Beginning with the line where "Din recension (15, 1872)" appears, please restate each line of the records below word for word until the last one, inclusive, and nothing else.

══════════

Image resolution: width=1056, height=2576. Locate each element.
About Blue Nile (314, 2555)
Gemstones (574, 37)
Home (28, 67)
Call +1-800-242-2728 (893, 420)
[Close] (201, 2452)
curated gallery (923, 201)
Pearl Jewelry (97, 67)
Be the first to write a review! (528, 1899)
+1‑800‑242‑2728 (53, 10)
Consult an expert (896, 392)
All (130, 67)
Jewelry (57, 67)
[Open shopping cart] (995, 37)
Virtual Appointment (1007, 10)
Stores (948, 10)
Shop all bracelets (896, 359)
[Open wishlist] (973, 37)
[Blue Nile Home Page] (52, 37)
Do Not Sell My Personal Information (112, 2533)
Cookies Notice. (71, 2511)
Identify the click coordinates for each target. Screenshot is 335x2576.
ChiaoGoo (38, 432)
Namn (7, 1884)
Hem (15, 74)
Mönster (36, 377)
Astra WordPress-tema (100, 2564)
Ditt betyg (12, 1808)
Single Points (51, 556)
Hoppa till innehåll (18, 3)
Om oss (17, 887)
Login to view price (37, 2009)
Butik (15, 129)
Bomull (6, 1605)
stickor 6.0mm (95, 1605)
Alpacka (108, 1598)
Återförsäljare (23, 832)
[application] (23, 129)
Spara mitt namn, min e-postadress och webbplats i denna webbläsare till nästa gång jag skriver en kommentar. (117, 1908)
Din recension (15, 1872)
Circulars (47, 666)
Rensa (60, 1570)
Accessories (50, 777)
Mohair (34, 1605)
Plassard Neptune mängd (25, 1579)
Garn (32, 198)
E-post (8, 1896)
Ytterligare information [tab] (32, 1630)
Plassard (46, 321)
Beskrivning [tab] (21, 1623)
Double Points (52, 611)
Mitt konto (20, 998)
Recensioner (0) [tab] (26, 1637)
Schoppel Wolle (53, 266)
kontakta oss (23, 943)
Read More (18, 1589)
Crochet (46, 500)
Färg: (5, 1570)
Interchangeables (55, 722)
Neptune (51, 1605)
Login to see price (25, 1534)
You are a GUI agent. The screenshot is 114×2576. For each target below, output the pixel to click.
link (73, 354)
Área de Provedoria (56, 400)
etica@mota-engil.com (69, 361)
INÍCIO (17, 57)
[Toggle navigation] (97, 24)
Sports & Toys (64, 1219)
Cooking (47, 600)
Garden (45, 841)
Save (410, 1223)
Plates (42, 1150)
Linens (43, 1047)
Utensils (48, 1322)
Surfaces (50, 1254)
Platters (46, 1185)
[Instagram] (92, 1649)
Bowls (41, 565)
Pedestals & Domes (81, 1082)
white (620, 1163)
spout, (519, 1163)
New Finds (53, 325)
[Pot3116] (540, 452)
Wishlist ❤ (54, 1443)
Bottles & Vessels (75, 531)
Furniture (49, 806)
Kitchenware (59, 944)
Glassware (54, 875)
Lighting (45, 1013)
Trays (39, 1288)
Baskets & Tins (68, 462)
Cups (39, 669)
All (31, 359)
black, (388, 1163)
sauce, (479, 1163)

══════════

Solution to this problem =
Din recension (15, 1872)
Circulars (47, 666)
Rensa (60, 1570)
Accessories (50, 777)
Mohair (34, 1605)
Plassard Neptune mängd (25, 1579)
Garn (32, 198)
E-post (8, 1896)
Ytterligare information [tab] (32, 1630)
Plassard (46, 321)
Beskrivning [tab] (21, 1623)
Double Points (52, 611)
Mitt konto (20, 998)
Recensioner (0) [tab] (26, 1637)
Schoppel Wolle (53, 266)
kontakta oss (23, 943)
Read More (18, 1589)
Crochet (46, 500)
Färg: (5, 1570)
Interchangeables (55, 722)
Neptune (51, 1605)
Login to see price (25, 1534)
You are a GUI agent. The screenshot is 114×2576. For each target below, output the pixel to click.
link (73, 354)
Área de Provedoria (56, 400)
etica@mota-engil.com (69, 361)
INÍCIO (17, 57)
[Toggle navigation] (97, 24)
Sports & Toys (64, 1219)
Cooking (47, 600)
Garden (45, 841)
Save (410, 1223)
Plates (42, 1150)
Linens (43, 1047)
Utensils (48, 1322)
Surfaces (50, 1254)
Platters (46, 1185)
[Instagram] (92, 1649)
Bowls (41, 565)
Pedestals & Domes (81, 1082)
white (620, 1163)
spout, (519, 1163)
New Finds (53, 325)
[Pot3116] (540, 452)
Wishlist ❤ (54, 1443)
Bottles & Vessels (75, 531)
Furniture (49, 806)
Kitchenware (59, 944)
Glassware (54, 875)
Lighting (45, 1013)
Trays (39, 1288)
Baskets & Tins (68, 462)
Cups (39, 669)
All (31, 359)
black, (388, 1163)
sauce, (479, 1163)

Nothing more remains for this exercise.